QUESTIONS:
[1] In the Scout Durwood interview below, why did Comedy Electronica end up as two EPs instead of being released all at once?
[2] In the Scout Durwood interview below, rewrite the paragraph beginning "Yes, but I think Covid yanked everything apart" as a short bulleted list that keeps its main facts.

DOCUMENT EXTRACT:
- - - - -

Scout Durwood Talks ‘Comedy Electronica Volume 2’, Van Life, and Gendered Language (INTERVIEW)

Former burlesque performer, comedian, and multi-media storyteller Scout Durwood released her first musical album from Blue Elan, titled Take One Thing Off in 2017, and it quickly morphed into a massive raft of interrelated videos that accompanied the music and tied a story together, illustrating the album’s narrative whole. When it came to her next body of work, she and her collaborator Dave Darling planned an even bigger narrative scale, but the full story was put on hold by Covid, for now. Instead, the EP Comedy Electronica Vol. 1 was released by Blue Elan, replete with some absolutely hilarious accompanying videos, and now the EP Comedy Electronica Vol. 2 is looming on the horizon, due for full release on June 25th

While you can listen to the songs on their own, and certainly enjoy their wit, candor, and attention to the detail of modern life, watching the videos takes things to the next level, as with the already released “Terrible People” which features Scout Durwood and friends as over-partying Barbie dolls, and “Love U Like” and “Millennial Malaise”, which were shot live in Durwood’s apartment in order to work within Covid roadblocks, but show so much ingenuity that you wouldn’t know there were any struggles involved. Scout is now taking in “van life” and continuing to work on the large, feature-length narrative behind Comedy Electronica that may eventually complete the picture, and I spoke with her about the new slate of songs and videos and how her life and work intersect.  

Hannah Means-Shannon: I’m familiar with songs and videos from Comedy Electronica Volume 1, and when I look at Volume 2, I’d say there’s definitely some escalation going on here. Is that just a matter of perspective, or do you feel that way too?

Scout Durwood: The horrible, dirty secret about this project is that it was not originally intended to be two EPs. With Take One Thing Off, I did the album release and a digital series following. With this one, we said, “Let’s do it all at once.” We shot a feature-length narrative with all the music videos all kind of linked, and then Covid happened. We hadn’t finished shooting them all and there was a narrow margin for error with the budget. We paused. Then Blue Elan said that they would like to release singles. So my answer is that I both agree with you and that you are wrong. I think that in the way the songs have been released, there definitely is a build, but on the other hand, it’s a happy accident. 

HMS: I know that for your first album, Take One Thing Off, there was an overarching narrative that turned the sequence of songs into a performance event. Is or was there originally also an overarching narrative behind Comedy Electronica?

SD: Yes, but I think Covid yanked everything apart. This time we’re releasing singles. The narrative is a feature-length movie and we’re still working on it. All of the songs do fit together into a feature length narrative, but that narrative is not actually called Comedy Electronica, but is called Youtopia. It is a scripted, traditionally shot and performed narrative, and the music videos fit within it. Janelle Monae’s Dirty Computer is the closest comparison to the format, though mine has a more intense plot and starts with a breakup.

- - - - -

SUPPLIED DATA:

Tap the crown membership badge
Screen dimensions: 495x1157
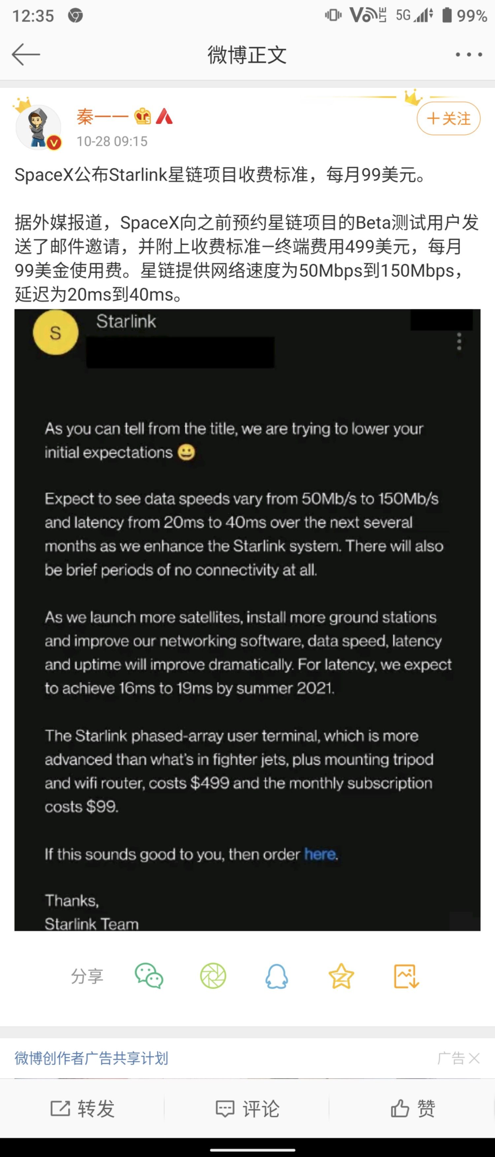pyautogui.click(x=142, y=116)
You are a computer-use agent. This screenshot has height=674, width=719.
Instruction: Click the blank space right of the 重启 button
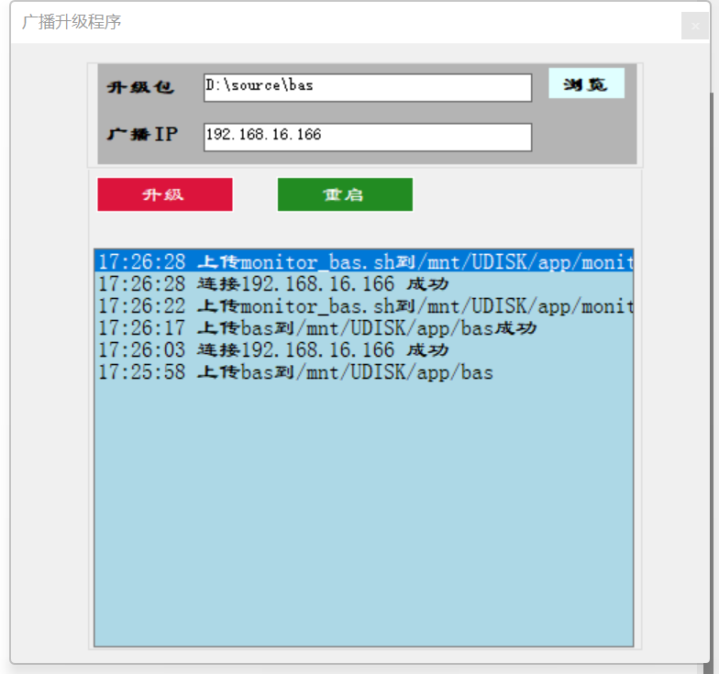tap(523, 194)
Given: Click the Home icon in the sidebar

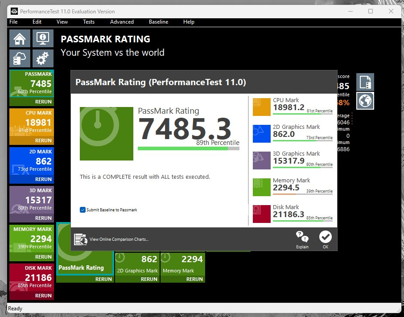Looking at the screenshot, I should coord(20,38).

- - - - -

ANSWERS PROVIDED:
[1] The plan was to release everything together: a feature-length narrative with linked music videos. Covid struck before all the videos were shot, and the budget left little room for error, so the project paused. Blue Elan then asked to release singles.

[2]
- Covid pulled the original plan apart, so this time singles are being released.
- The overarching narrative is a feature-length movie that is still in progress.
- All the songs fit into that narrative, which is called Youtopia, not Comedy Electronica.
- Youtopia is scripted and traditionally shot and performed, and the music videos fit within it.
- Its format is closest to Janelle Monae's Dirty Computer, though Youtopia has a more intense plot and starts with a breakup.